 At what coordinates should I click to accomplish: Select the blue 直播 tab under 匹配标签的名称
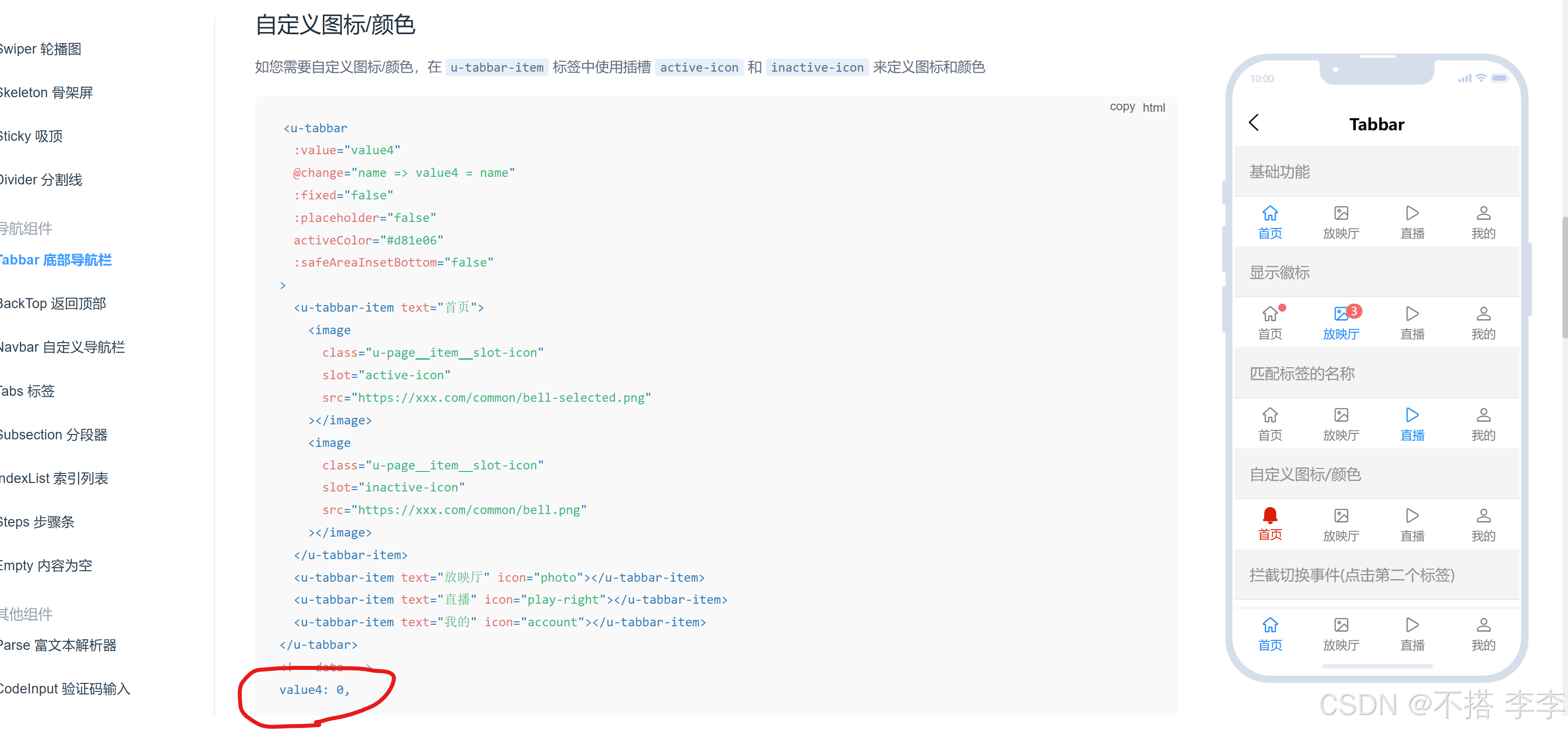(1412, 415)
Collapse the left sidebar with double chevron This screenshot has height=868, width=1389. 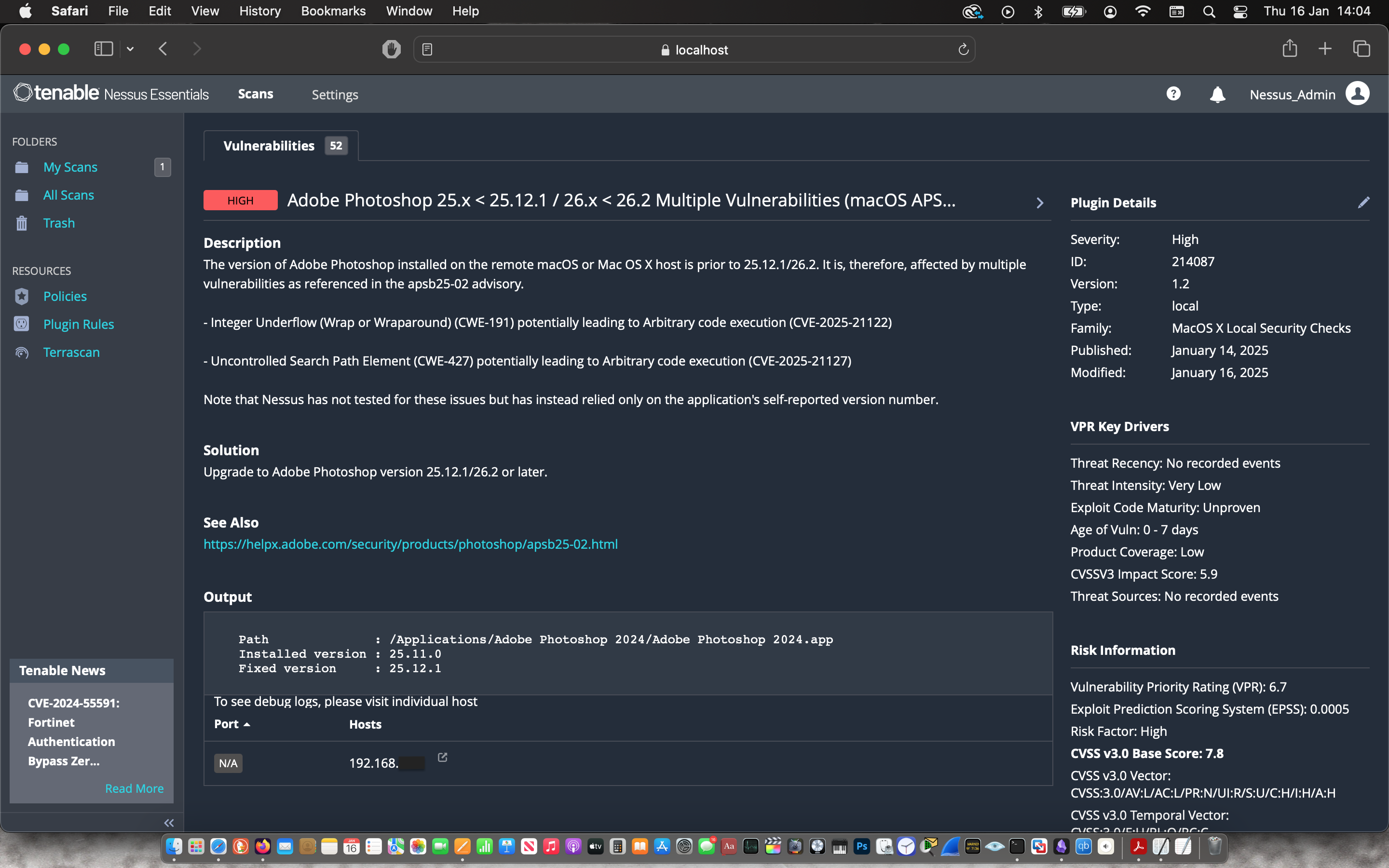(169, 823)
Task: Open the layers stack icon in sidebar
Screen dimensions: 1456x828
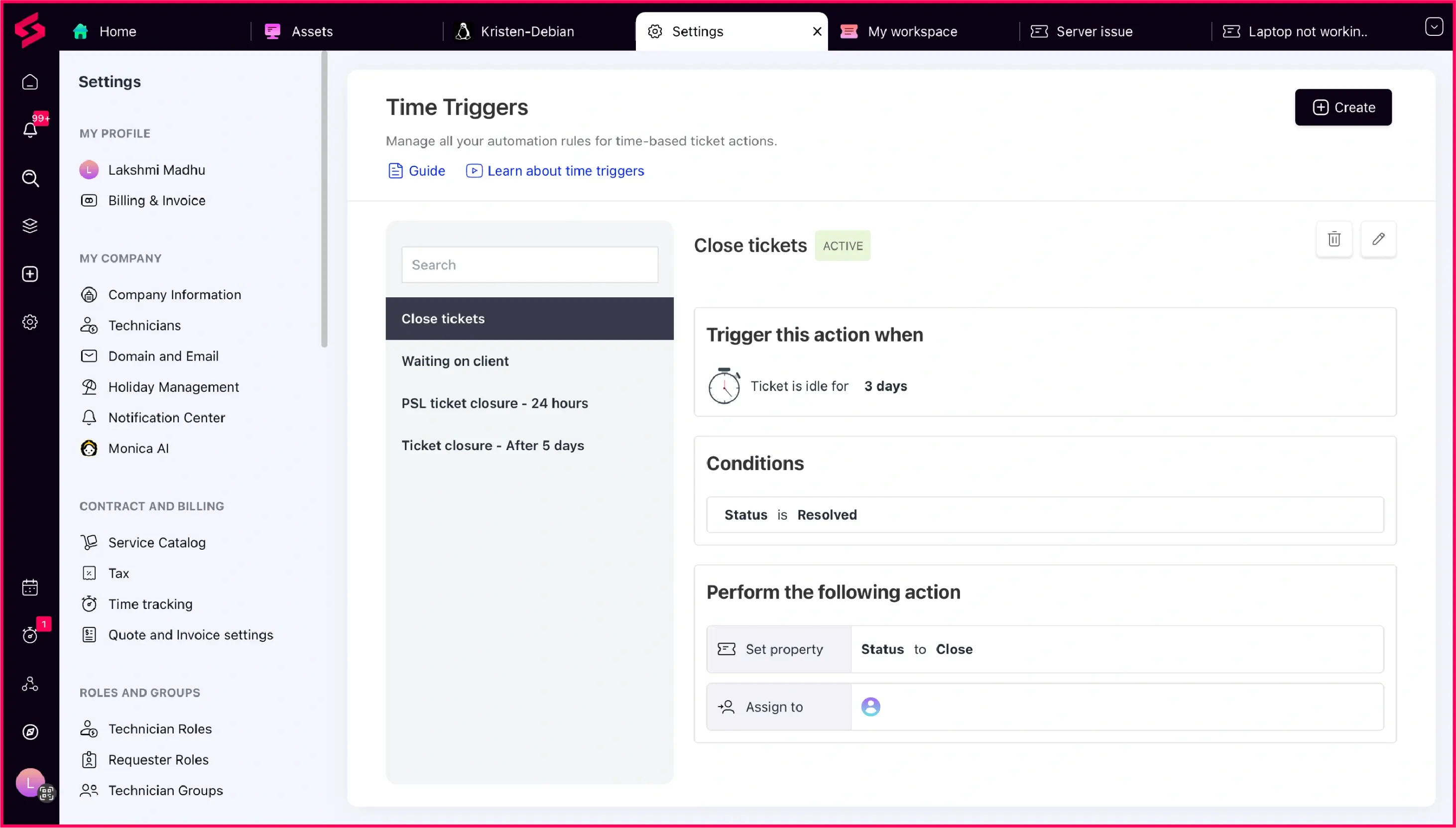Action: 30,226

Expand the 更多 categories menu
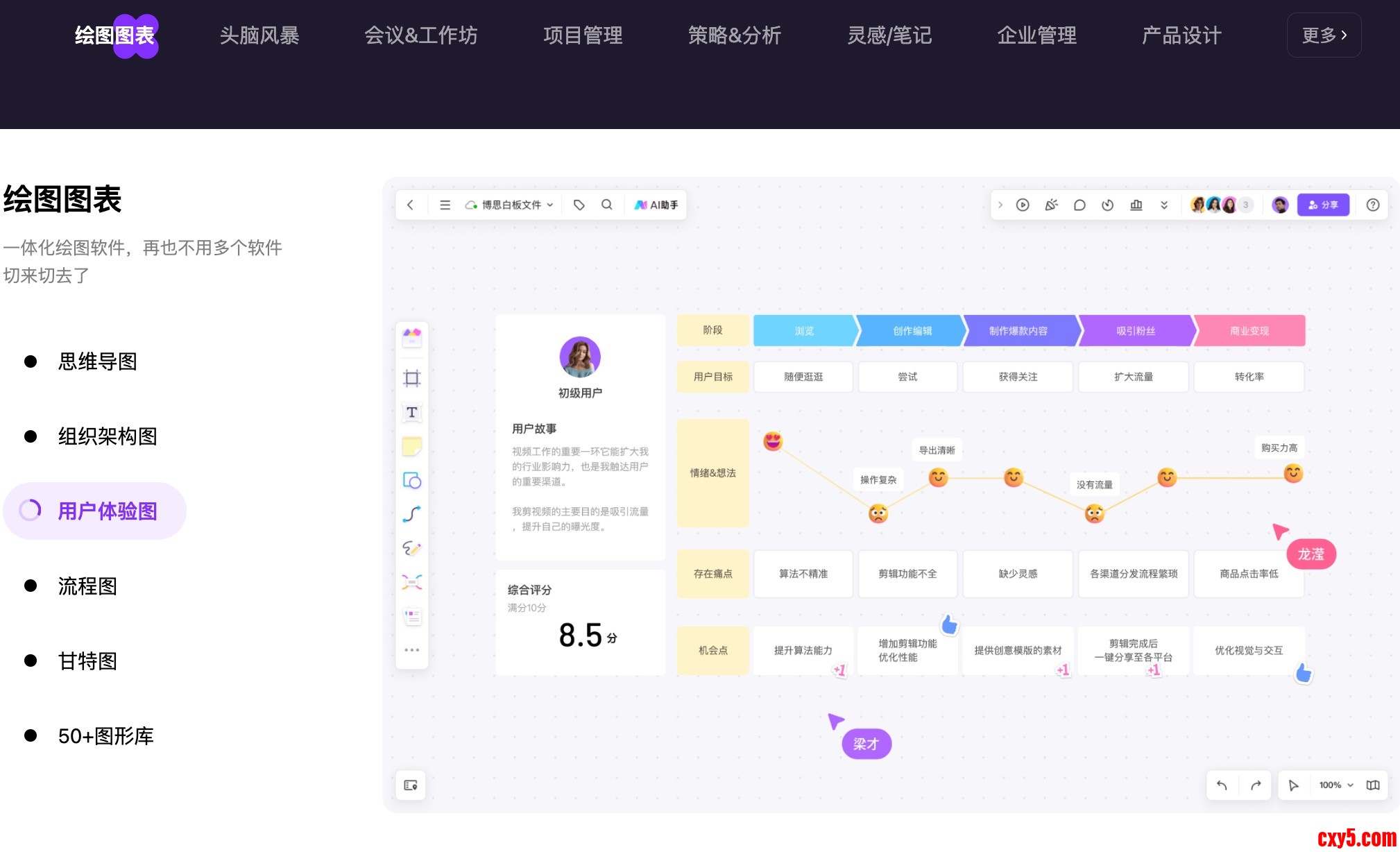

== TASK DETAILS ==
Write out, exactly and with nothing added, every line from the one that holds "Screen dimensions: 1456x828" to the end of the entries above; pictures stay out.

== SOLUTION ==
Screen dimensions: 1456x828
Action: 30,226

Expand the 更多 categories menu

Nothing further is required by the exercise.